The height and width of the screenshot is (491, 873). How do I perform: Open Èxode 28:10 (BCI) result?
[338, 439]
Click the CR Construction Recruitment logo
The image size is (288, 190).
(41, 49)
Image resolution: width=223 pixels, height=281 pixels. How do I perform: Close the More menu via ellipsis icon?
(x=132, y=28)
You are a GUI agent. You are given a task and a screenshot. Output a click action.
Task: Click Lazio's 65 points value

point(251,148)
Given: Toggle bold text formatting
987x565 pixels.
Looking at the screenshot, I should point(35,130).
_ _ _
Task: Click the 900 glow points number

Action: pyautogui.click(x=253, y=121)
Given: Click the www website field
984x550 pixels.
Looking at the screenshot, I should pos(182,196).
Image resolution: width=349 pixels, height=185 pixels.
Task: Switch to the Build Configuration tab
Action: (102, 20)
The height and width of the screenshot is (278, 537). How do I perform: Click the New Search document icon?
_ _ _
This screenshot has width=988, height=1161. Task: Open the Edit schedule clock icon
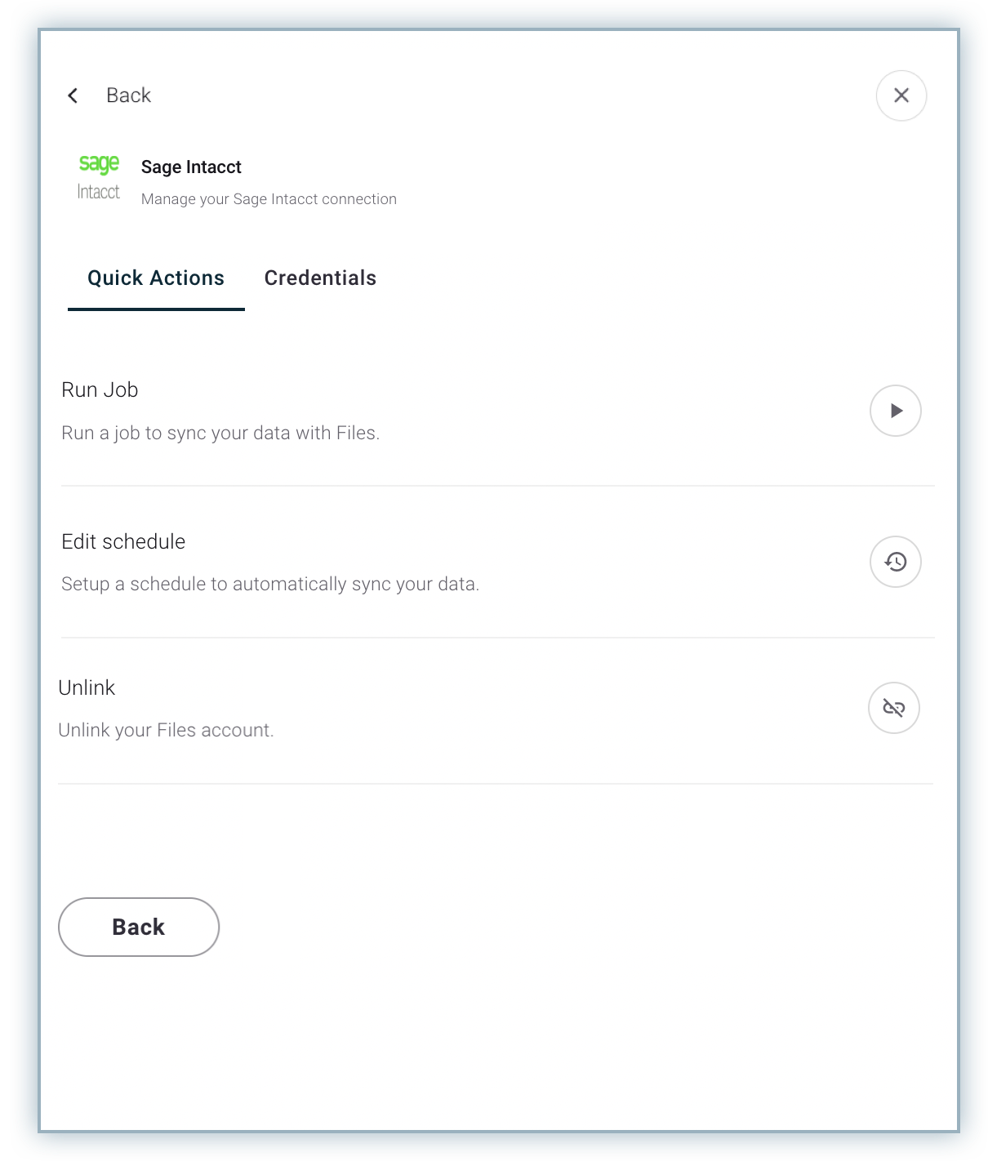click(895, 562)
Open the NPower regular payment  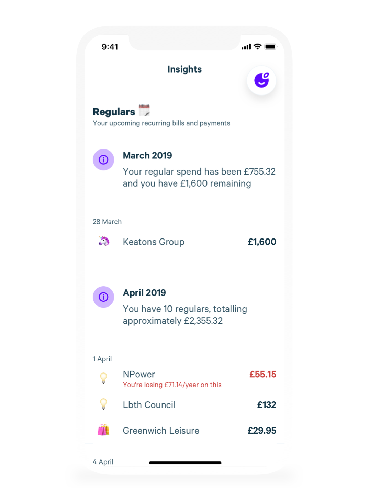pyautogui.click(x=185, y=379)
_ _ _
WORK INSTRUCTIONS
Copy out each line of the data above, exactly, if it lies between the line holding "Task: Click the 900 glow points number" and the line holding "The height and width of the screenshot is (278, 537).", inclusive; copy no other line.

SOLUTION BELOW
Task: Click the 900 glow points number

Action: pyautogui.click(x=253, y=121)
Given: Click the www website field
984x550 pixels.
Looking at the screenshot, I should pos(182,196).
Image resolution: width=349 pixels, height=185 pixels.
Task: Switch to the Build Configuration tab
Action: (102, 20)
The height and width of the screenshot is (278, 537). How do I perform: Click the New Search document icon?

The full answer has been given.